Fake Chrome LastPass extension leads to unwanted installs
A fake LastPass extension has been found lurking on the Chrome Web Store, offering promises of free and easy password management, but instead taking users for a ride involving website redirections, deceptive ads, and potentially unwanted toolbars.
Inexperienced users are likely to fall for the scheme and download the fake extension as the publisher has perfectly replicated the page offering the legitimate one:
The download numbers say that over 1,800 users were tricked into downloading the fake plugin, as they either didn’t notice or didn’t care that the publisher is not “Lastpass.com” but “AdGetBlock,” and the extension has a poor rating due to many users leaving comments warning about its bogus nature.
Once they installed the fake plugin and ran it, they were redirected to a site that offered a link to download the real LastPass app, “buried” between ads and deceptive download buttons – the only link that leads to the real LastPass is contained in the microscopic “Click here if download doesn’t start automatically” sentence:
The big and obvious download buttons are much more likely to be clicked on, and lead users to a site offering the free download of EasyDocMerge – an app that apparently helps with merging files, offers access to services to convert files to different formats, but also conveniently replaces the default home page, changes search engine preferences, and shows a slew of unwanted ads on websites the user visits. In short, it’s a “browser hijacker.”

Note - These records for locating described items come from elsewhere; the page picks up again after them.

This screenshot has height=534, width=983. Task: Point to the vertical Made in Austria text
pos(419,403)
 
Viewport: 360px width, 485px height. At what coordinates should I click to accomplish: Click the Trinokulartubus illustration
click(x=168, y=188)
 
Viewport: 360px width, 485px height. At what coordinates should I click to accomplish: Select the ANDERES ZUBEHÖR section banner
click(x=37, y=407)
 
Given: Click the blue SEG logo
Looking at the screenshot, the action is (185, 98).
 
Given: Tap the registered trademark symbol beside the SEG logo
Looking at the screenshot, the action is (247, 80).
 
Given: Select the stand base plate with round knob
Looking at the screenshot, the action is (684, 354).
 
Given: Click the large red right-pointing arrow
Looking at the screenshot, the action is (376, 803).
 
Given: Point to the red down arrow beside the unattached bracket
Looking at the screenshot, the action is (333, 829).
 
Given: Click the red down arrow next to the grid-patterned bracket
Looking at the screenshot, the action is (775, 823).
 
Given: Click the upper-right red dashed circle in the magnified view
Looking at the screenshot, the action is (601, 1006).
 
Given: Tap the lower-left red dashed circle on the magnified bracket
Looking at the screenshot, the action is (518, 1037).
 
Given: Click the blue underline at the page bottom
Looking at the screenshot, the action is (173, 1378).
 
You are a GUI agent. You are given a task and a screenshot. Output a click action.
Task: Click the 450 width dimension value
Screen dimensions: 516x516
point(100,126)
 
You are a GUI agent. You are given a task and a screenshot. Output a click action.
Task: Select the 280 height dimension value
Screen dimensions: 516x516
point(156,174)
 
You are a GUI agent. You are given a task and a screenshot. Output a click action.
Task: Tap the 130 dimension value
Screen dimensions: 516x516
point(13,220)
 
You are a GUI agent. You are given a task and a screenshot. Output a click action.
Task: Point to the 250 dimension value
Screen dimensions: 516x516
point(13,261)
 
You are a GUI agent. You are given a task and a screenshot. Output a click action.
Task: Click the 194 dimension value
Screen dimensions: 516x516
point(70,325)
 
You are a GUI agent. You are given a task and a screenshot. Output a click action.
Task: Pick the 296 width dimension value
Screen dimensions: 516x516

Thankfully, Google has already removed the fake LastPass offering from the Chrome Web Store. But those who have installed the fake extension and EasyDocMerge have to remove it from their browsers themselves.
To do that, open the browser, go to
Tools > Settings > Extensions, and delete the EasyDocMerge entry. This is also a good time to check the other entries and remote any other that you yourself haven’t installed for a specific reason.